» WORK TO COMPLETE
**a)** In the passage on church authority, which two statues did the writer remove and break?
**b)** Please copy the passage on church authority word for word, starting at the words "I did not see" and ending after "in the Bible.".

» DOCUMENT SEGMENT
::::::
Rome was not only supreme but always called
"Holy Mother." How could I ever go against "Holy Mother,"
all the more so since I had an official part in dispensing her sacraments and
keeping people faithful to her? In 1981, I actually rededicated myself to
serving the Roman Catholic Church while attending a parish renewal seminar in
New Orleans. Yet when I returned to Trinidad and again became involved in real
life problems, I began to return to the authority of God's Word. Finally the
tension became like a tug-of-war inside me. Sometimes I looked to the Roman
Church as being absolute, sometimes to the authority of the Bible as being
final. My stomach suffered much during those years; my emotions were being
torn. I ought to have known the simple truth that one cannot serve two
masters. My working position was to place the absolute authority of the Word
of God under the supreme authority of the Roman Church.
This contradiction was symbolized in what I did
with the four statues in the Sangre Grande Church. I removed and broke the
statues of St. Francis and St. Martin because the second commandment of God's
Law declares in Exodus 20:4, "Thou shalt not make unto thee any graven
image...." But when some of the people objected to my removal of the
statues of the Sacred Heart and of Mary, I left them standing because the
higher authority, i.e., the Roman Catholic Church, said in its law Canon 1188:
"The practise of displaying sacred images in the churches for the
veneration of the faithful is to remain in force."
I did not see that what I was trying to do was
to make God's Word subject to man's word. My Own Fault While I had learned
earlier that God's Word is absolute, I still went through this agony of trying
to maintain the Roman Catholic Church as holding more authority than God's
Word, even in issues where the Church of Rome was saying the exact opposite to
what was in the Bible.
How could this be? First of all, it was my own
fault. If I had accepted the authority of the Bible as supreme, I would have
been convicted by God's Word to give up my priestly role as mediator, but that
was too precious to me. Second, no one ever questioned what I did as a priest.
::::::
» DATA SUPPLIED
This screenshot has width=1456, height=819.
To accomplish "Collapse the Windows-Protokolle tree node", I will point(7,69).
::::::
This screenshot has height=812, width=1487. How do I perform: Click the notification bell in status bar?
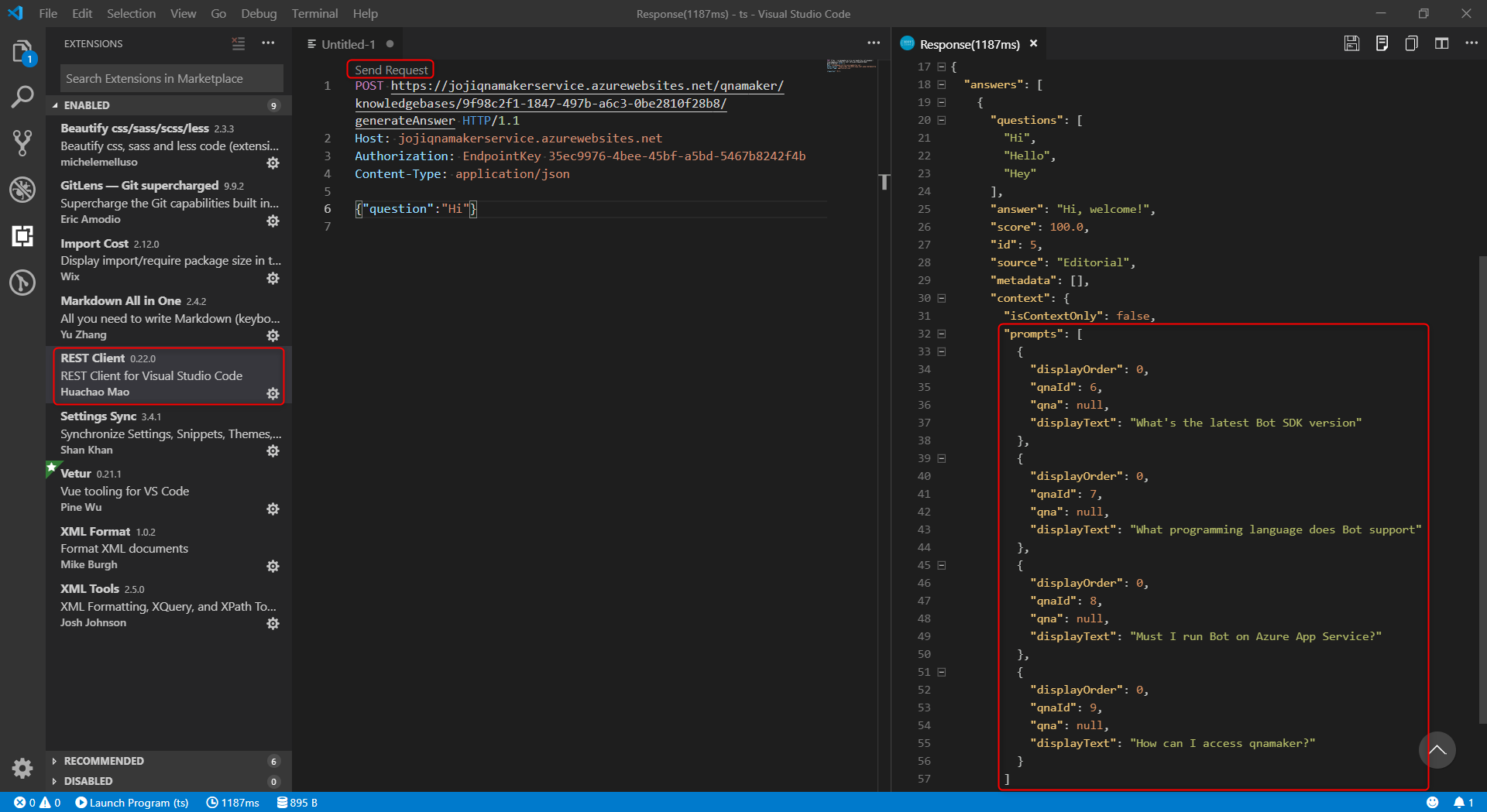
::::::
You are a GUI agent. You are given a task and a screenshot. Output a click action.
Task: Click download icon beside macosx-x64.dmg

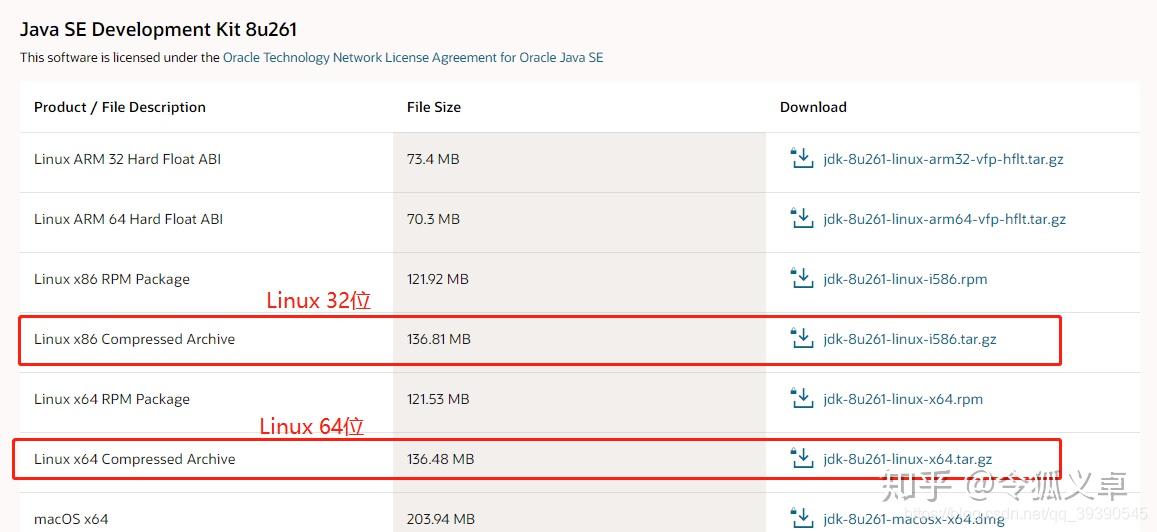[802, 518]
::::::
» TASK RESPONSES
**a)** The statues of St. Francis and St. Martin.

**b)**
I did not see that what I was trying to do was
to make God's Word subject to man's word. My Own Fault While I had learned
earlier that God's Word is absolute, I still went through this agony of trying
to maintain the Roman Catholic Church as holding more authority than God's
Word, even in issues where the Church of Rome was saying the exact opposite to
what was in the Bible.